2.色のある世界

 マナツ。

 

 目がさめたらぼくはまた、この名前を忘れてしまうだろう。

 マナツ。

 ここはどこなんだ?

 ぼくの背たけほどもあるひまわりが、どこまでも続いて……

 空が、青い。

 なんだろう、この気持ちは。

 青い空。

 とても気持ちが、いいんだ。

 

 おじいちゃんの絵本でよく見たっけ。青い鳥のお話し。ぼくはとてもすきだったけれど、あの青はどうしてか、かなしかった。

 おじいちゃんのお気に入りだった、青い花のお話し。あの花の青は、もっとかなしかった。どうして人は皆、そんなにかなしい青をもとめるの。

 

 海というもののお話しも、何度か聞かせてくれたことがある。それは、お話しのなかだけじゃなくて、本当にあったものだって。水がただどこまでも、広がっている。どこまでも、深く…… その海も、青い。深ければ深いほど、青い。そしてその底は、暗くて、静かで、時間がとまったみたいな場所だって。ぼくはそれを聞いて、やっぱり青はかなしいんだって、思った。

 

 ぼくらの世界に、青はなかった。

 

 ぼくらの世界は、白黒だ。

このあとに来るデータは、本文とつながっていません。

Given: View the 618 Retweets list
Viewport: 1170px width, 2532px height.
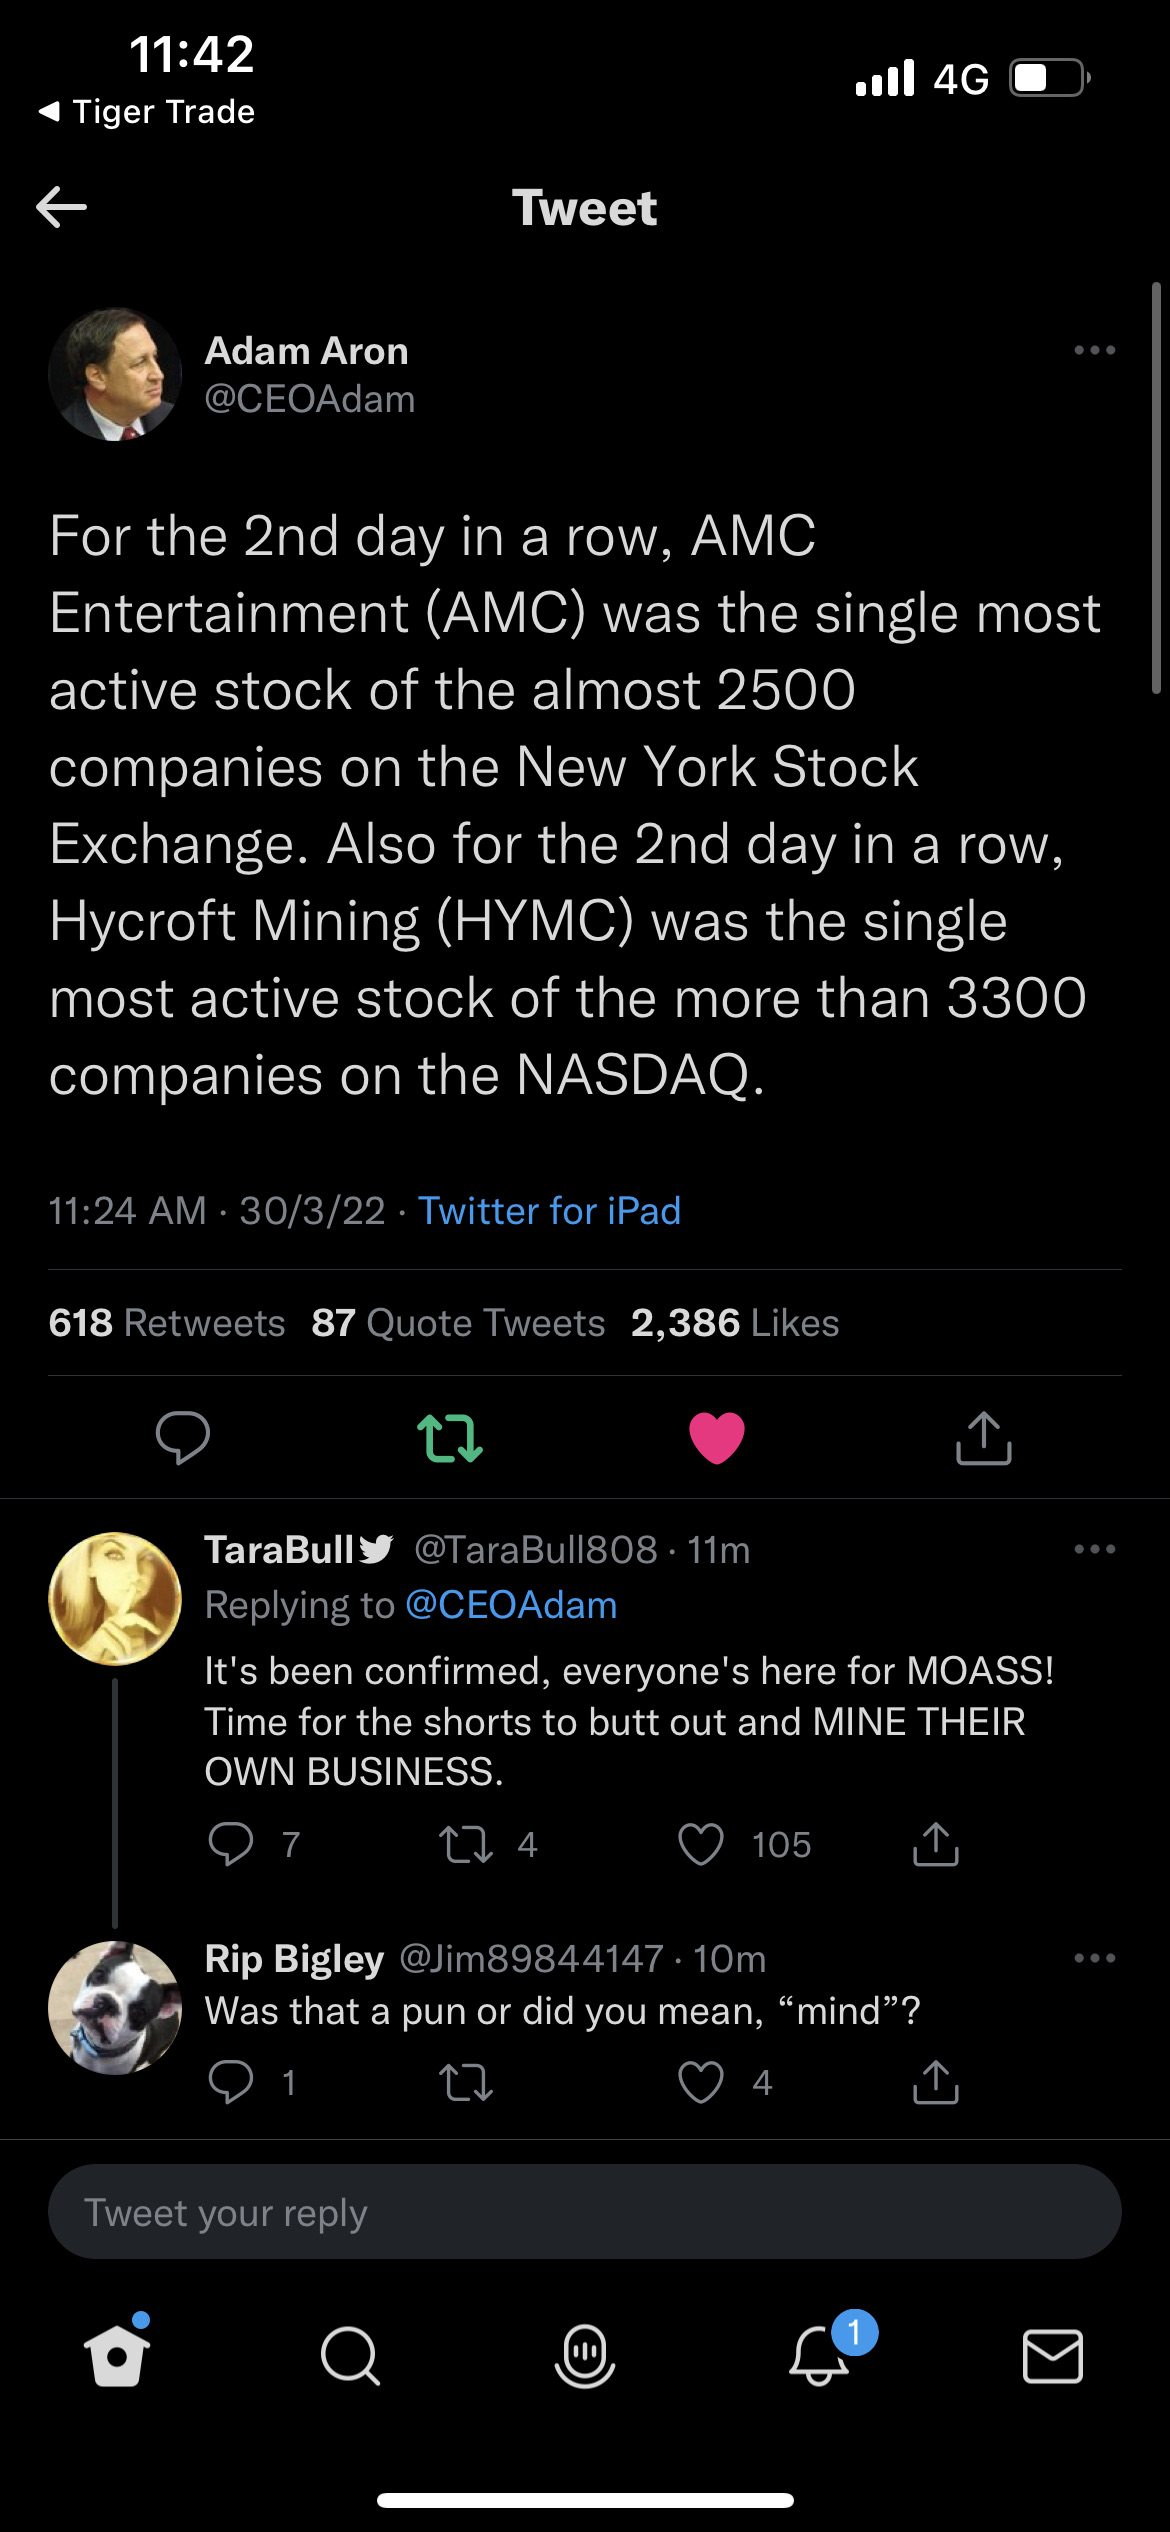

おじいちゃんの『図鑑』を見るまで、色なんてものがあるって、知りもしなかった。赤や黄や緑や、紫にピンクにベージュ…… ぼくは緑がすきだった。昔、世界には森というものがあった。そこには、たくさんの動物がいたらしい。ネズミやカラスやクロネコ以外にも、たくさんの動物が。その動物たちにも、様々な色がついていたという。

 赤や黄やだいだい色は、火の色。人は、火によって世界を発展させてきたというけど、その果てに今のような世界にしてしまったのも火が原因なのだと、おじいちゃんは言っていた。火はもともとは、命のみなもとである「神様」のものだった。人間がその火を盗んだ。ぼくはこの色を見ると、気持ちがあたたくなったり、勇気がわいてきたりして、すきな気がした。ただ、青は、よくわからなかった。

 

 ぼくは色というものを知る前は、もっと気持ちというものに無頓着だった気がする。感情がもっとはっきりしていなかったような。

 

 青は、青い鳥や青い花のお話しを聞いたせいもあるかもしれないけど、ぼくをしずんだ気持ちにさせた。かなしい、という感情と合った。それは、ぼくにとってつらいものの気がしたけど、必要なものという気もしていた。

 

 今……風が吹いて、ぼくのほほをなでていった。

 ひまわりがいっせいにゆれた。

 この空は、とても気持ちのいい青。どうしてだろう。

 

 

 マナツ?

 きみはどこなんだ?

 

 ひまわりが、さわさわと、風にゆれている。あたりには、ぼくの影以外にだれのすがたも見えない。そこへふと、うしろからおおきな影が、ぼくの影をおおった。影はみるまに、ひまわりの原っぱ一面をおおってしまう。